Of course, the majority might just as easily have found that the proposal was motivated by a host of other reasons, including the deterrence of unlawful presence in the state, it’s clear and expressed ultimate objective. The susceptibility of any group motivation or objective to being thinly sliced is limited only by the ingenuity (and desire) of the court doing the slicing. And according to the majority’s logic, each such “purpose,” apparently constitutes a “subject” of the initiative. The constitutional limitation itself, however, does not purport to examine the hearts of those advancing an initiative but merely prescribes the form an initiative must take for it to be considered by the electorate.

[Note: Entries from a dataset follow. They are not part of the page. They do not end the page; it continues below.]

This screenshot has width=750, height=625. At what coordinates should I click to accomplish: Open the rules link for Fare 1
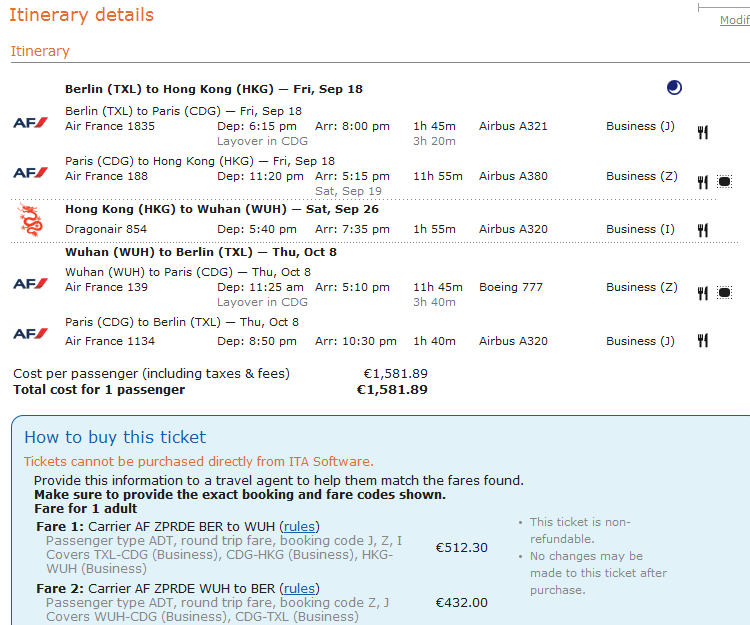pos(300,526)
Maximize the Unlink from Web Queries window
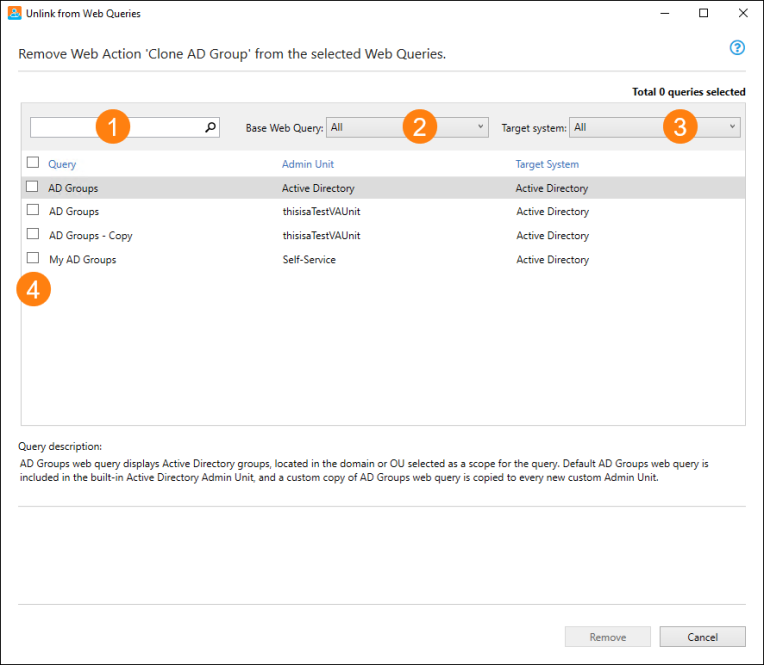The image size is (764, 665). tap(704, 13)
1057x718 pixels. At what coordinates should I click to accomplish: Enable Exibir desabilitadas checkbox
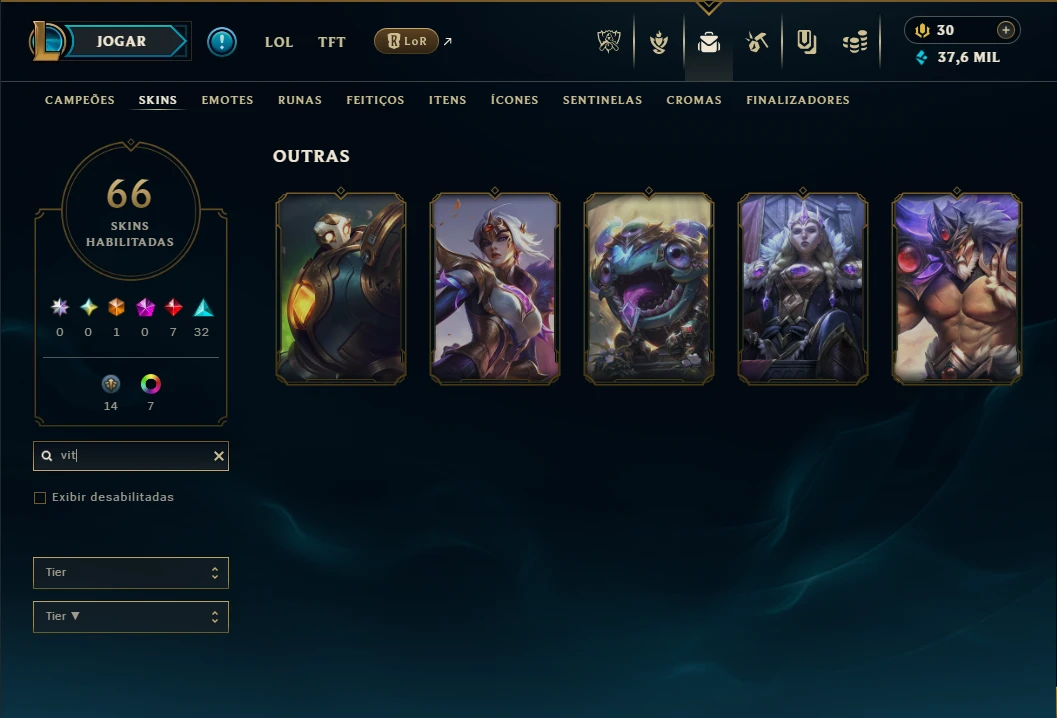[x=40, y=498]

In addition, the majority suggests (without making clear precisely how) that a potential for multiple, unspecified impacts or effects also runs afoul of the single-subject requirement, maj. op. at 281, perhaps because unspecified effects themselves amount to hidden subjects, or perhaps because having a potential for multiple effects must demonstrate that any unifying theme will be too broad. But surely any provision expressed with sufficient generality to be appropriate for inclusion in a constitution will necessarily have a potential for, and be intended to have, multiple effects. Such a construction would clearly bar the due process clause or guarantees of free speech from being considered by the initiative process. Nothing in the language or history of the single-subject requirement for popular initiatives or, for that matter, the identical limitation on statutes enacted by the general assembly, remotely suggests that in addition to being limited to a single subject, a proposal can also have but one, identifiable impact or effect; and any such requirement, if applied uniformly, would preclude all but the most trivial popularly-initiated proposals.

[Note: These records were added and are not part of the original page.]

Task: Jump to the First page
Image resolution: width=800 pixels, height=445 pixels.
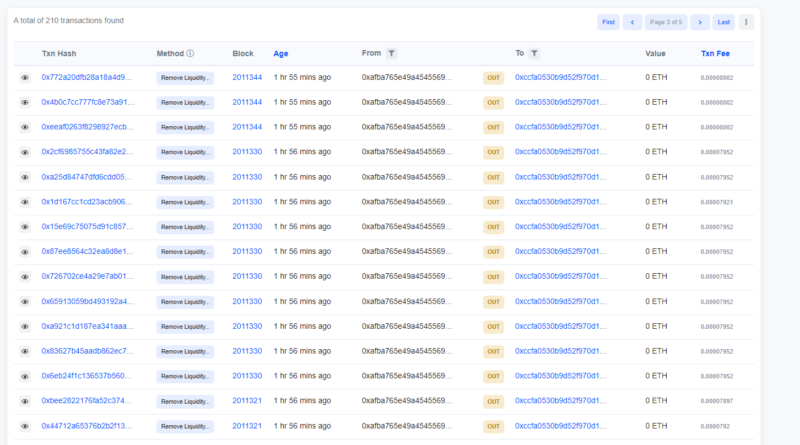Action: [x=607, y=22]
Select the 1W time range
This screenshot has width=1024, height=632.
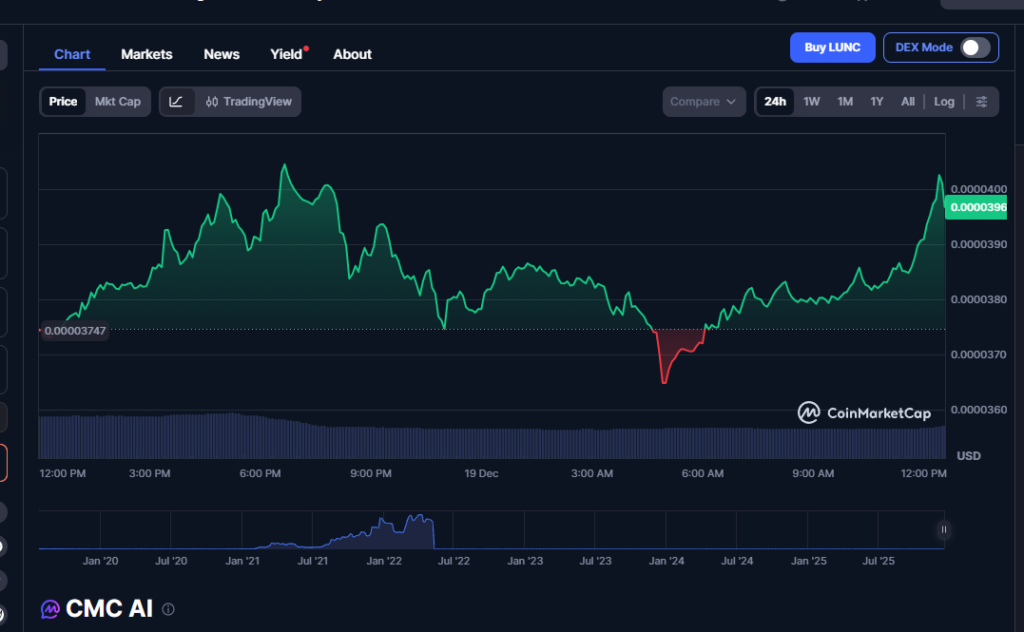812,102
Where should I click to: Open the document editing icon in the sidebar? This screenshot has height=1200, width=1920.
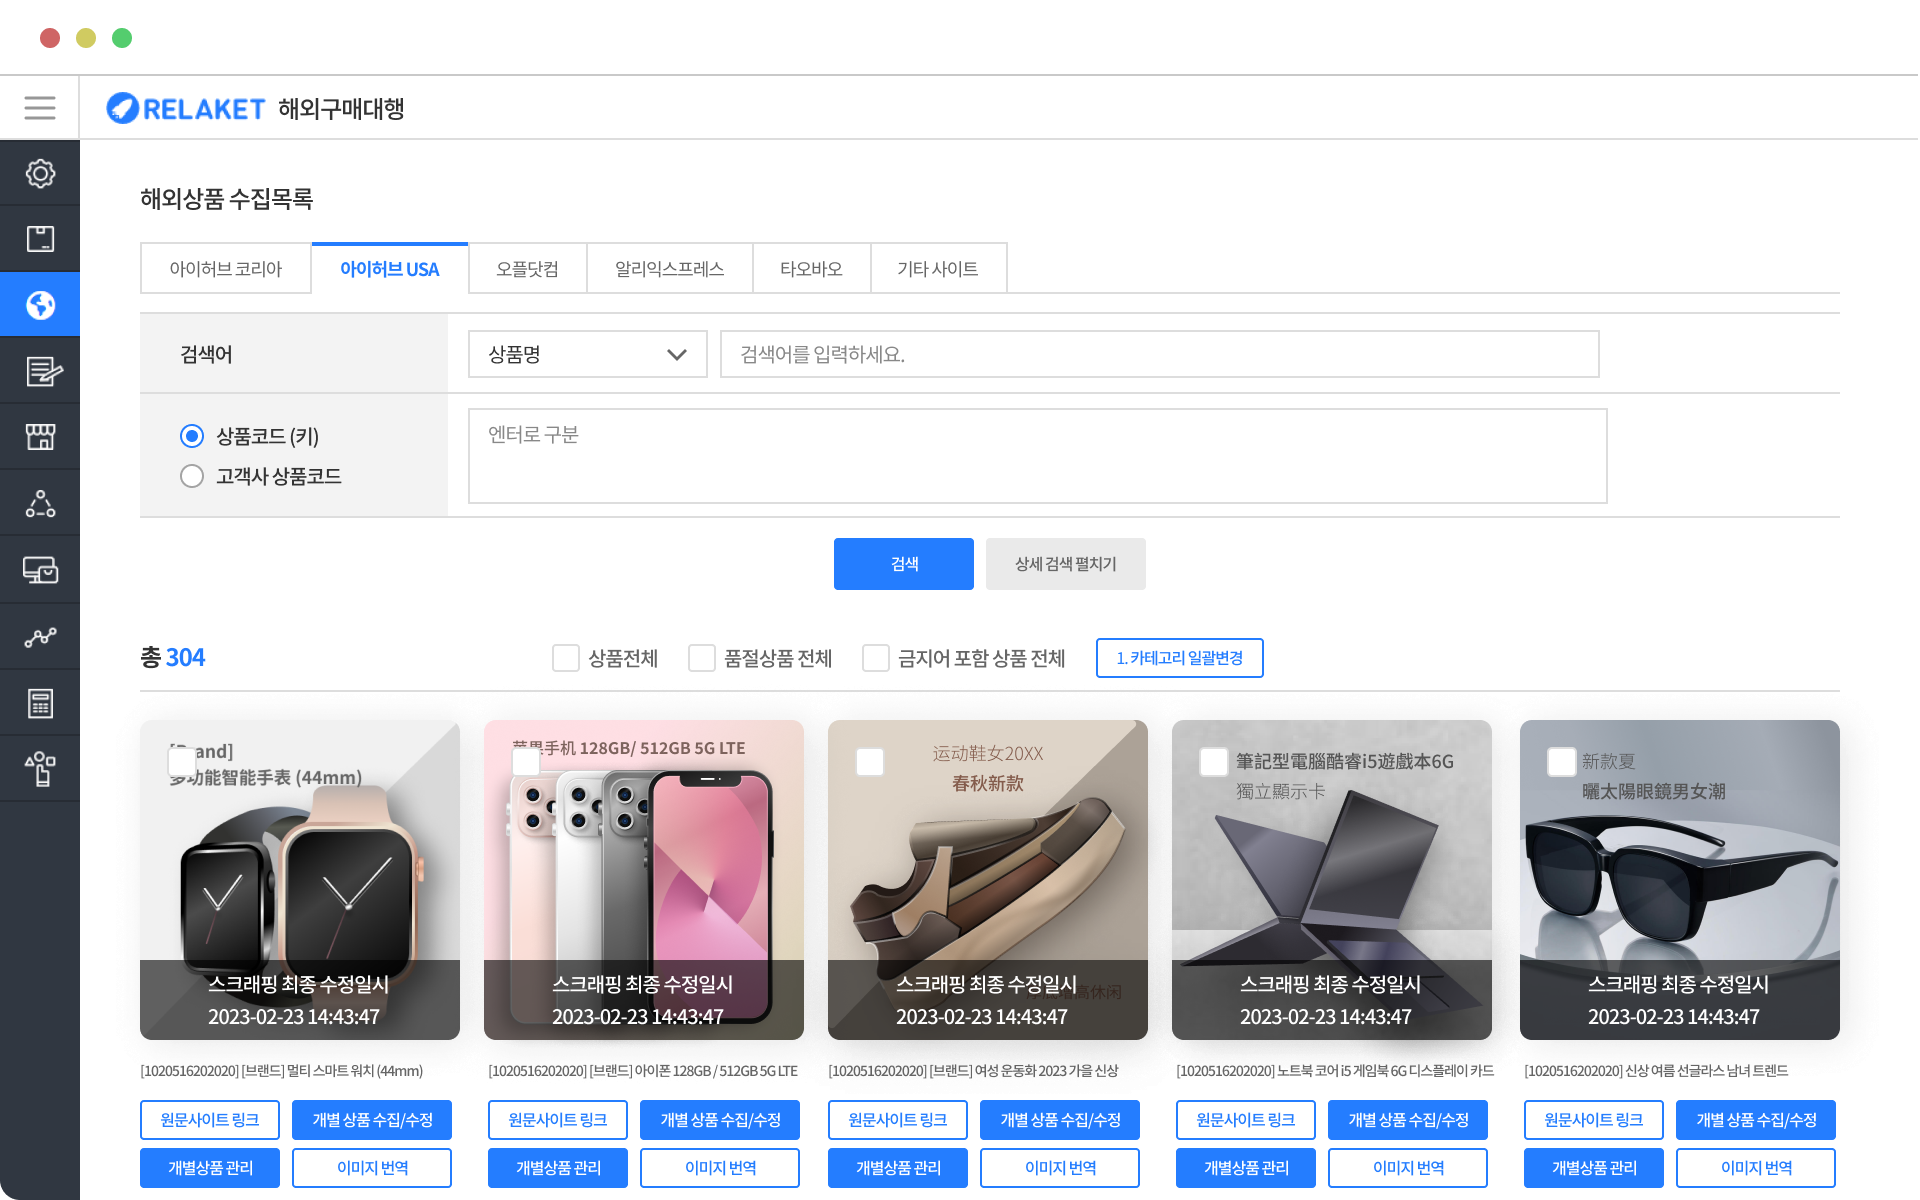pyautogui.click(x=40, y=370)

The right of the initiative appears to have been reserved to the voters, by our constitution, precisely for the purpose of providing them with a means of overriding the policy choices of their elected representatives (as well as the constitutional interpretations of the judiciary) and a means of prescribing measures they expect will more effectively accomplish their goals. There can be little doubt that certain formalities will always be indispensable to ensure that the will of the voters is actually expressed in their vote; and regardless of the wishes of the electorate at any point in time, the law of this jurisdiction will necessarily remain subject to the supremacy of the federal constitution. I do not believe, however, that the single-subject requirement can fairly be construed to assign to this court the role of screening from the voters any measure the full impact of which it considers them unable to appreciate; nor do I believe it is possible for judicial officers, however conscientious, to apply a standard as amorphous as the majority obviously considers the single-subject requirement to be, without conforming it to their own policy preferences.
Whatever one may think of the merits of Initiative # 55, when evaluated in terms of the historically and purposefully limited scope of the single-subject requirement, it
. In re Ballot Title 2005-2006 # 74, 136 P.3d 237, 243-44 (Colo.2006) (Coats, J., dissenting); In re Ballot Title 2003-2004 #32, 76 P.3d 460, 471 (Coats, J., dissenting).